What the exercise asks: Your output must match the records below character for character.

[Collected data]
--------------------------------------------------

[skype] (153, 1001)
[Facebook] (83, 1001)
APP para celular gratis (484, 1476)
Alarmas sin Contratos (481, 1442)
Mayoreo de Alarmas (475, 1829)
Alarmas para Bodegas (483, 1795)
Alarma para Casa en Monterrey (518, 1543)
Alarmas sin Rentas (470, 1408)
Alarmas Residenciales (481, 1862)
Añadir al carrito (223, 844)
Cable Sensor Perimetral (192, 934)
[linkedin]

--------------------------------------------------

Solution:
[skype] (153, 1001)
[Facebook] (83, 1001)
APP para celular gratis (484, 1476)
Alarmas sin Contratos (481, 1442)
Mayoreo de Alarmas (475, 1829)
Alarmas para Bodegas (483, 1795)
Alarma para Casa en Monterrey (518, 1543)
Alarmas sin Rentas (470, 1408)
Alarmas Residenciales (481, 1862)
Añadir al carrito (223, 844)
Cable Sensor Perimetral (192, 934)
[linkedin]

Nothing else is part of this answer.